### Written request 1
From the passage on instance constructors, return the portion that begins at the words "The instance constructor of a" and stops after "to do this.", copied word for word.
### Written request 2
List every ABAP keyword or statement written in capital letters in the passage on instance constructors, each counted once.
### Written request 3
According to the passage on instance constructors, what data may be used before the CALL METHOD SUPER->CONSTRUCTOR call to determine the actual parameters for the superclass constructor?

If the direct superclass has an instance constructor with an interface, you must pass values to it using EXPORTING .

If the direct superclass has an instance constructor without an interface, you do not pass any parameters.

If the direct superclass does not have an explicit instance constructor, you must look in the inheritance tree for the next-highest superclass with an explicit instance constructor. If this has an interface, you must supply values using EXPORTING . Otherwise, you do not have to pass any values.

In both CREATE OBJECT and CALL METHOD SUPER->CONSTRUCTOR, you must look at the next-available explicit instance constructor and, if it has an interface, pass values to it. The same applies to exception handling for instance constructors. When you work with inheritance, you need an precise knowledge of the entire inheritance tree. When you instantiate a class at the bottom of the inheritance tree, you may need to pass parameters to the constructor of a class that is much nearer the root node.

The instance constructor of a subclass is divided into two parts by the CALL METHOD SUPER->CONSTRUCTOR statement. In the statements before the call, the constructor behaves like a static method, that is, it cannot access the instance attributes of its class. You cannot address instance attributes until after the call. Use the statements before the call to determine the actual parameters for the interface of the instance constructor of the superclass. You can only use static attributes or local data to do this.

When you instantiate a subclass, the instance constructors are called hierarchically. The first nesting level in which you can address instance attributes is the highest-level superclass. When you return to the constructors of the lower-level classes, you can also successively address their instance attributes.

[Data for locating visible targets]
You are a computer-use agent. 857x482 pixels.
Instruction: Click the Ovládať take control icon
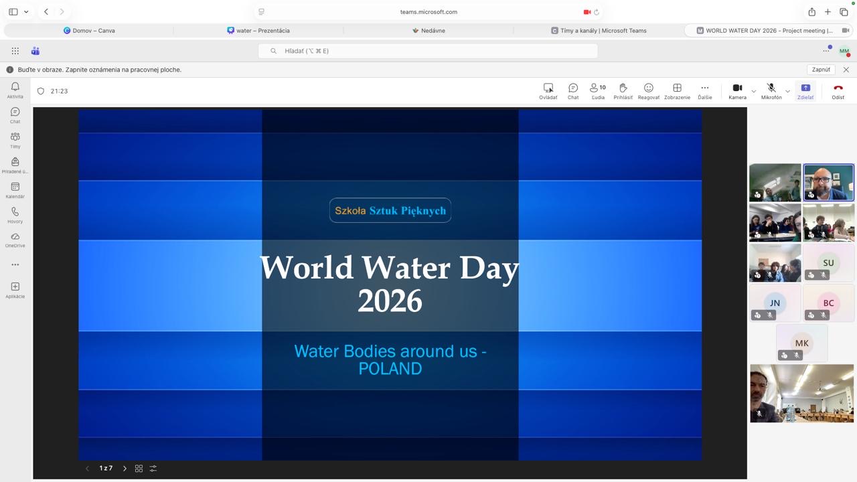click(x=548, y=91)
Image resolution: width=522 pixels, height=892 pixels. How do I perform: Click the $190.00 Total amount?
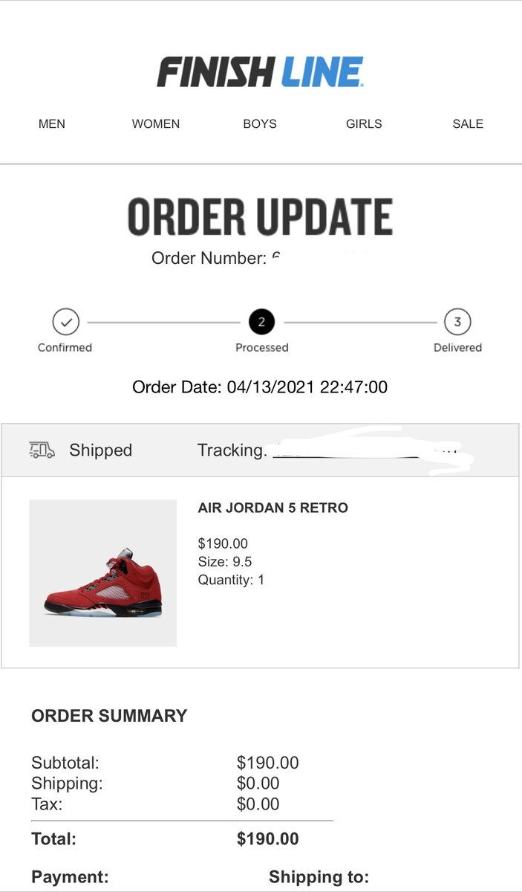(268, 839)
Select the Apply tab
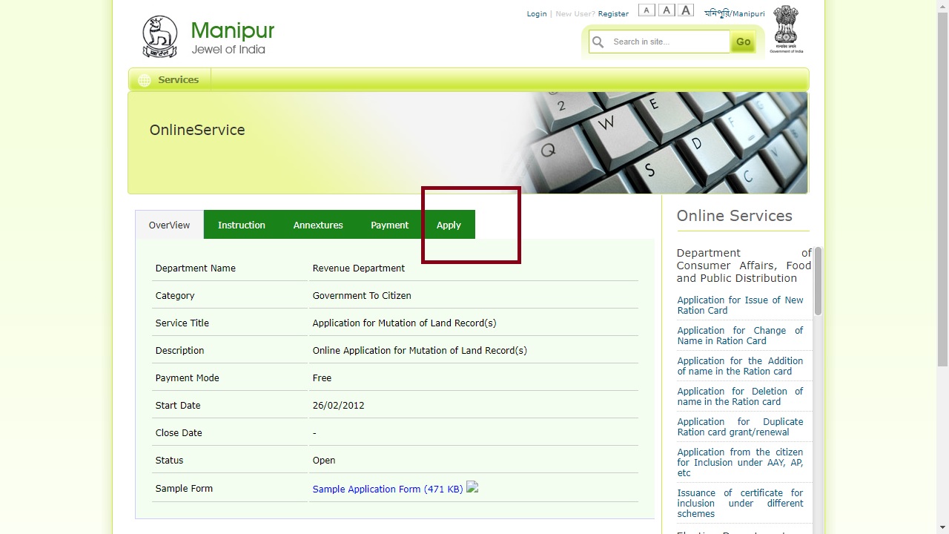Image resolution: width=949 pixels, height=534 pixels. 449,225
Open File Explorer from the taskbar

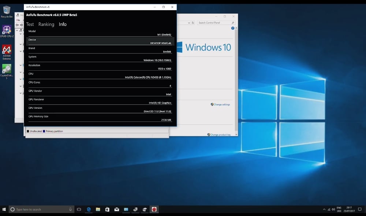click(98, 209)
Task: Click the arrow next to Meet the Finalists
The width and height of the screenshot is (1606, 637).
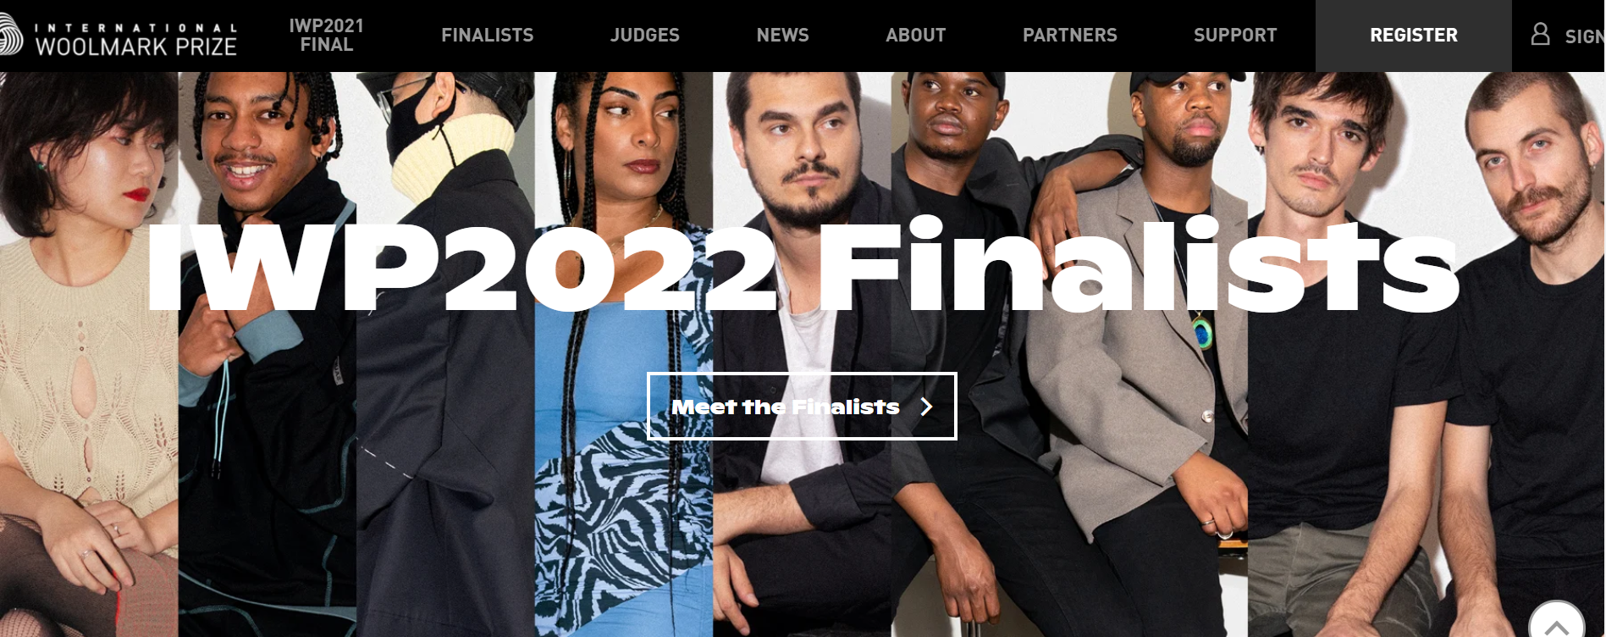Action: click(926, 407)
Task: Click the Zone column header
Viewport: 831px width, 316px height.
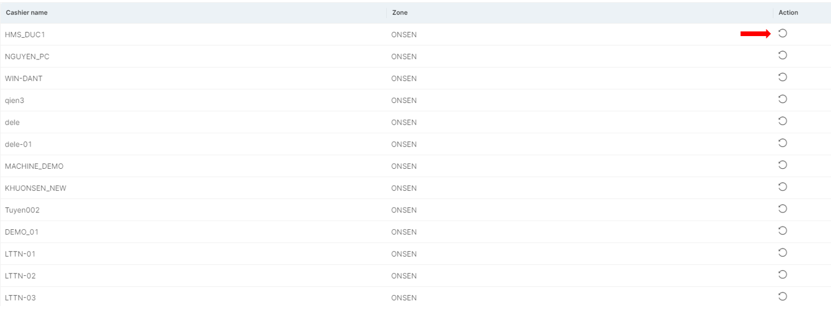Action: 400,12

### Exercise solution 1
The instance constructor of a subclass is divided into two parts by the CALL METHOD SUPER->CONSTRUCTOR statement. In the statements before the call, the constructor behaves like a static method, that is, it cannot access the instance attributes of its class. You cannot address instance attributes until after the call. Use the statements before the call to determine the actual parameters for the interface of the instance constructor of the superclass. You can only use static attributes or local data to do this.

### Exercise solution 2
EXPORTING
CREATE OBJECT
CALL METHOD SUPER->CONSTRUCTOR

### Exercise solution 3
Only static attributes or local data.